Classic cocktail has 3 parts, as writer Simonson tells us
Cardamom syrup, muddled calamansi, fat-washed bourbon. Some modern craft-cocktail recipes are sexy from a distance but too complicated to be executed at home.
Not long ago, drinks writer Robert Simonson had a “eureka moment” while thinking about such drinks, and the cocktail boom in general. “The reason that some of the enduring cocktails have lasted so long is because they have a very stable construction,” Simonson said. Stable as in, three distinct, balanced components: Spirit, sweetener and bitters or citrus.
Simonson, who has written two previous books and writes for the The New York Times, recently had his third book published: 3-Ingredient Cocktails: An Opinionated Guide to the Most Enduring Drinks in the Cocktail Canon.
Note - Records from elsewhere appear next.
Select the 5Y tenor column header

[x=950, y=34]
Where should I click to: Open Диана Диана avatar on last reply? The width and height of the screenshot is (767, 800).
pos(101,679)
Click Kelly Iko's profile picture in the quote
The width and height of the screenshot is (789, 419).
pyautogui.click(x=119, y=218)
It is an ode to cocktails much as they were when they were first born in the 1800s: Potent and unfussy.
Old-Fashioned Whiskey Cocktail
1 sugar cube
2 dashes Angostura bitters Warm water
2 ounces rye or bourbon Large ice cube Orange twist
Saturate a sugar cube with bitters and a bar spoon of warm water at the bottom of an Old-Fashioned glass. Muddle until the sugar dissolves. Add whiskey and stir. Add one piece of large ice and stir until chilled, about 30 seconds. Twist a piece of orange zest over the drink and drop into the glass. Makes 1 drink.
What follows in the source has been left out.